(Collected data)
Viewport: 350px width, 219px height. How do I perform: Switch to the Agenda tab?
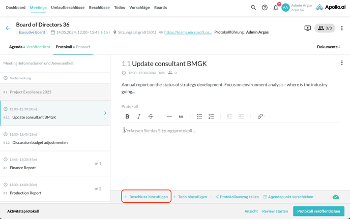[x=16, y=47]
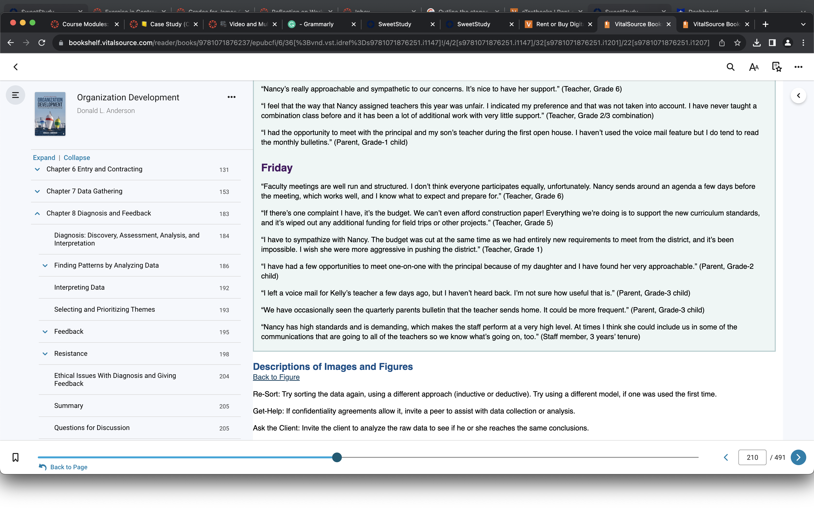Open the notebook and highlights icon

click(777, 67)
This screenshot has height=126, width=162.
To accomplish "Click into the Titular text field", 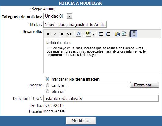I will coord(75,24).
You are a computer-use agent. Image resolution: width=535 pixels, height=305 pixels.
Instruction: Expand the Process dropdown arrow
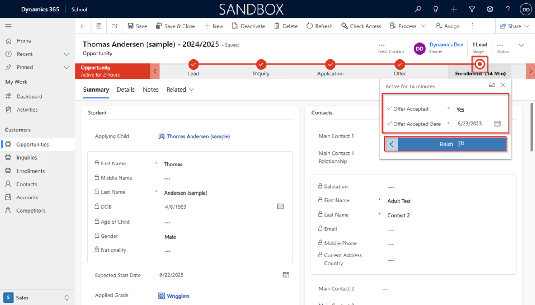pyautogui.click(x=423, y=26)
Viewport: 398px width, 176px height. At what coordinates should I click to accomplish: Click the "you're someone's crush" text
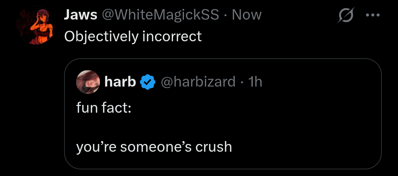(154, 147)
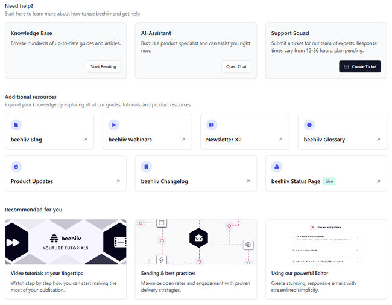Click the beehiiv Changelog bookmark icon
Viewport: 392px width, 305px height.
pos(147,167)
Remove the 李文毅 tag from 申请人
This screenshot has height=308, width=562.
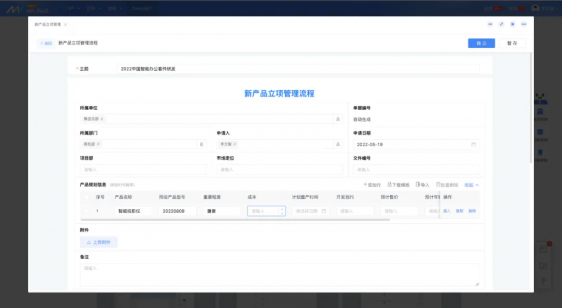click(235, 144)
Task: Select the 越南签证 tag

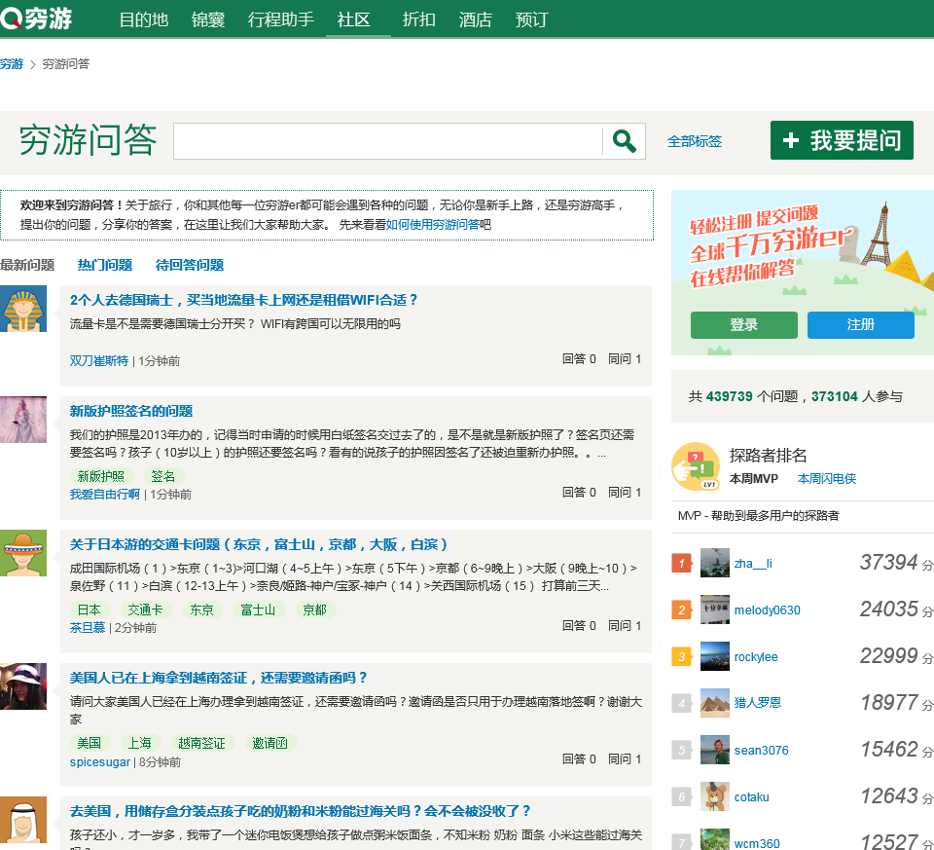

§ **TASK ITEM**: Your answer must consist only of the lines from the one containing "This screenshot has height=308, width=562." through the end of the entries, restated word for word, with no pictures.

§ **YOUR RESPONSE**:
This screenshot has height=308, width=562.
click(235, 144)
Task: Select the 越南签证 tag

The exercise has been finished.